Yeah, software developers are racists since most of them do not bother about foreign languages...


to post comments

UTF-16

Posted Mar 25, 2010 16:17 UTC (Thu) by tialaramex (subscriber, #21167) [Link] (5 responses)

The Han characters aren't logograms*, but you're right that alphabetic writing systems are better and it isn't even hard to find native Chinese linguists who agree. Some believe that the future of Chinese as a spoken language (or several languages, depending on your politics) depends now on accepting that it will be written in an existing alphabet - probably the Latin alphabet - and the Han characters will in a few generations become a historical curiosity, like runes. For what it's worth your example of teaching children is very apt, I'm told that Chinese schools have begun using the Latin alphabet to teach (young) children in some places already.

* Nobody uses logograms. In a logographic system you have a 1:1 correspondence between graphemes and words. Invent a new word, and you need a new grapheme. Given how readily humans (everywhere) invent new words, this is quickly overwhelming. So, as with the ancient Egyptian system, the Chinese system is clearly influenced by logographic ideas, but it is not a logographic system, a native writer of Chinese can write down words of Chinese they have never seen, based on hearing them and inferring the correct "spelling", just as you might in English.

UTF-16

Posted Mar 25, 2010 19:24 UTC (Thu) by atai (subscriber, #10977) [Link] (4 responses)

As a Chinese, I can tell you that the Chinese characters are not going anywhere. The Chinese characters will stay and be used for Chinese writings, for the next 2000 years just as in the previous 2000 years.

The ideas that China is backwards because of the language and written characters should now go bankrupt.

UTF-16

Posted Mar 25, 2010 22:26 UTC (Thu) by nix (subscriber, #2304) [Link] (3 responses)

Well, after the singular invention of alphabetic writing systems by some
nameless Phoenicians, Mesopotamians and Egyptians 2500-odd years ago,
*everyone* else was backwards. It's an awesome piece of technology. (btw,
the Chinese characters have had numerous major revisions, simplifications
and complexifications over the last two millennia, the most recent being
the traditional/simplified split: any claim that the characters are
unchanged is laughable.
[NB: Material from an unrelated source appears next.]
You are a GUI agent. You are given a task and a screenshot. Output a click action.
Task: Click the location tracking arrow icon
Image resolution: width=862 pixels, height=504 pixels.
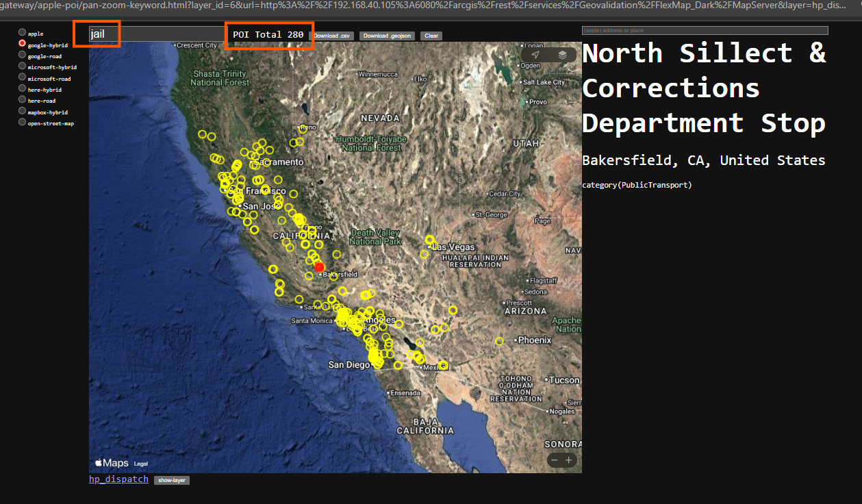(535, 55)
They have certainly changed much more than the
Roman alphabet.)

UTF-16

Posted Mar 25, 2010 23:21 UTC (Thu) by atai (subscriber, #10977) [Link] (1 responses)

I don't know if alphabetic writing is forwards or backwards.
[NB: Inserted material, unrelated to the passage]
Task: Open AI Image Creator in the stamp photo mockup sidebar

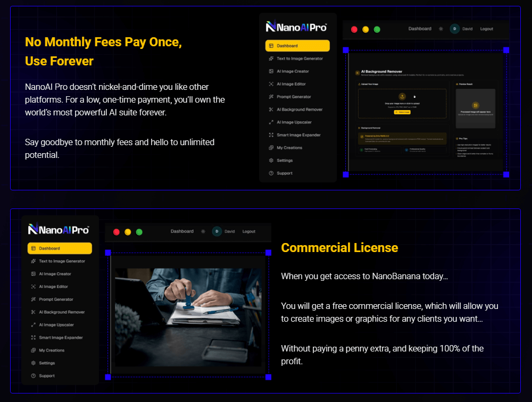Action: (55, 274)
But if you say Chinese characters changed more than the Latin alphabet, then you are clearly wrong; the "traditional" Chinese characters certainly stayed mostly the same since 105 BC (What happened in Korea, Japan or Vietnam do not apply because these are not Chinese).

I can read Chinese writings from the 1st Century; can you use today's English spellings or words to read English writings from the 13th Century?

UTF-16

Posted Mar 26, 2010 11:16 UTC (Fri) by mpr22 (subscriber, #60784) [Link]
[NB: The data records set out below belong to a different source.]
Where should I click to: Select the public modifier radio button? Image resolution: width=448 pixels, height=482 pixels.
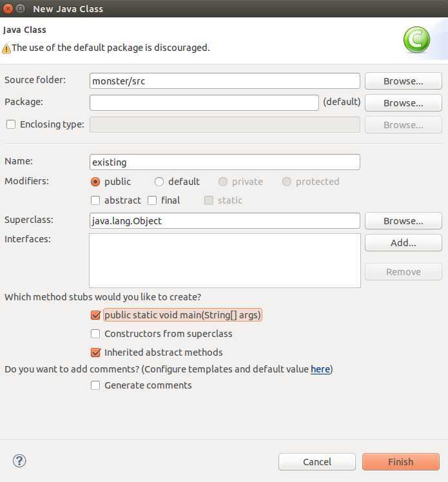coord(95,182)
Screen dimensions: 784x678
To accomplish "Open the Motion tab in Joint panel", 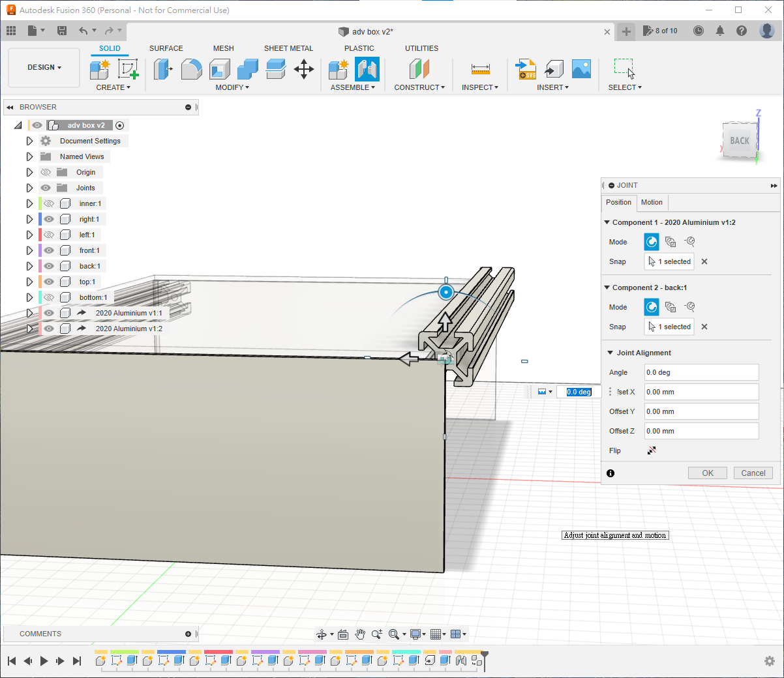I will [651, 202].
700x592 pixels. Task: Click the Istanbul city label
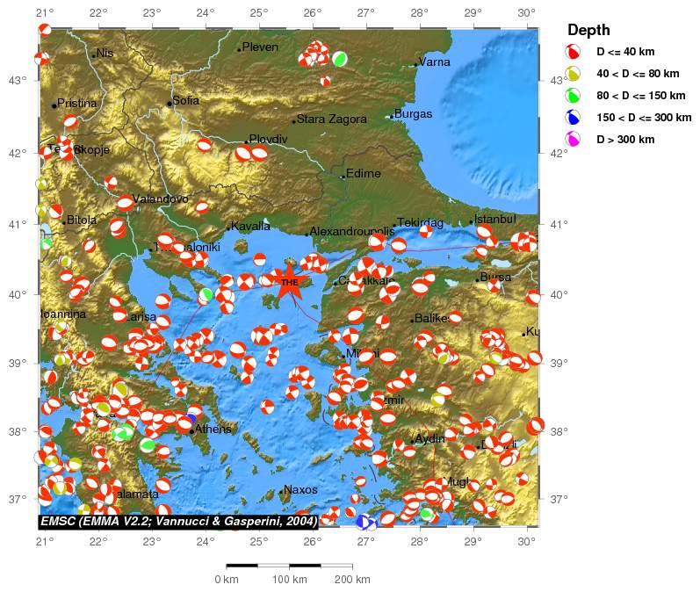click(495, 219)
I can read Chinese writings from the 1st Century; can you use today's English spellings or words to read English writings from the 13th Century?

13th Century English (i.e. what linguists call "Middle English") should be readable-for-meaning by an educated speaker of Modern English with a few marginal glosses. Reading-for-sound is almost as easy (95% of it is covered by "Don't silence the silent-in-Modern-English consonants. Pronounce the vowels like Latin / Italian / Spanish instead of like Modern English").

My understanding is that the Greek of 2000 years ago is similarly readable to fluent Modern Greek users. (The phonological issues are a bit trickier in that case.)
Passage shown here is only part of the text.